Azura Yumna Ramadani Purnama
06 August 2025 10:00

Bloomberg Technoz, Jakarta – Kalangan pakar meyakini kompetisi pasar baterai kendaraan listrik atau electric vehicle (EV) berbasis litium dan nikel akan makin ketat di pasar global, kendati baterai berbasis natrium/sodium juga mulai dikembangkan. Namun, bagaimana dengan outlook trennya di Indonesia?

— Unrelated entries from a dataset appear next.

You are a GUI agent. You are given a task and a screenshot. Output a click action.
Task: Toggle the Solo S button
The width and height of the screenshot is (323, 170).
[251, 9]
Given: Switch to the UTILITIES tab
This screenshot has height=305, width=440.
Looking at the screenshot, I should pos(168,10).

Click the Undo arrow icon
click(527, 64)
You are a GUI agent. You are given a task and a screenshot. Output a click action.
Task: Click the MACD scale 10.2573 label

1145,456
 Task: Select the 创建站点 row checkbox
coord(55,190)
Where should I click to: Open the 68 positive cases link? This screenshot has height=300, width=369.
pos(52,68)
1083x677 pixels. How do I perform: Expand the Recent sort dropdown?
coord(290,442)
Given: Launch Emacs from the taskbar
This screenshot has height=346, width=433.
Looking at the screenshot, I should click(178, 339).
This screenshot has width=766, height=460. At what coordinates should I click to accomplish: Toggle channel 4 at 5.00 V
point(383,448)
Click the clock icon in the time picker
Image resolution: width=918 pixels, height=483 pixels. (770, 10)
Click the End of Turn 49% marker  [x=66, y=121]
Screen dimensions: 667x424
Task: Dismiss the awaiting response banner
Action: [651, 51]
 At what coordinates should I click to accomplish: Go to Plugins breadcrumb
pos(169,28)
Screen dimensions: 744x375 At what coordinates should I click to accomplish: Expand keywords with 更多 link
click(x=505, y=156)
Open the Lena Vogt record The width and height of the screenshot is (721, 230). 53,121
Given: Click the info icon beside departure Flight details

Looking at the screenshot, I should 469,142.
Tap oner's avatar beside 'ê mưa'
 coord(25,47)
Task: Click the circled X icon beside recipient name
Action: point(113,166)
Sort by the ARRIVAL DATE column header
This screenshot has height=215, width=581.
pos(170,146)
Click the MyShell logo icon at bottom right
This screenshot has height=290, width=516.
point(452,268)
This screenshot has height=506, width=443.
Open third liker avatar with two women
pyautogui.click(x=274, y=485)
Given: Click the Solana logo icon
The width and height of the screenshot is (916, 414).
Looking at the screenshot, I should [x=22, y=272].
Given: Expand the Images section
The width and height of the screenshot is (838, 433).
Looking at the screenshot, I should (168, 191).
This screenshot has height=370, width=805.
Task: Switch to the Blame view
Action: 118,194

Dalam kaitan itu, Asosiasi Ekosistem Baterai Indonesia (AEBI) memandang baterai EV berbasis nikel-mangan-kobalt atau nickel manganese cobalt (NMC) masih akan menjadi primadona di Indonesia, sejalan dengan pasokan nikel yang melimpah di negara ini.
Akan tetapi, baterai litium ferofosfat atau lithium ferro phosphate (LFP) tetap akan menjadi pesaing ketat di pasar dalam negeri lantaran memiliki keunggulan tersendiri dari baterai MNC, menurut Ketua AEBI Reynaldi Istanto.
“Masih berkembang dua-duanya sama. Jadi keduanya hari ini sama-sama memiliki keunggulan masing-masing nikel dan litium itu sama-sama berkembang. Hari ini kondisinya 50:50. Tentu ini kita paling tidak di market kita sendiri harus kita dorong yang berbasis nikel,” kata Reynaldi ditemui di sela International Battery Summit, dikutip Rabu (6/8/2025).
Reynaldi menyebut Indonesia merupakan pasar potensial untuk EV, di mana kendaraan roda empat di Tanah Air diprediksi mencapai 30 juta dan kendaraan roda dua bisa mencapai 130 juta unit.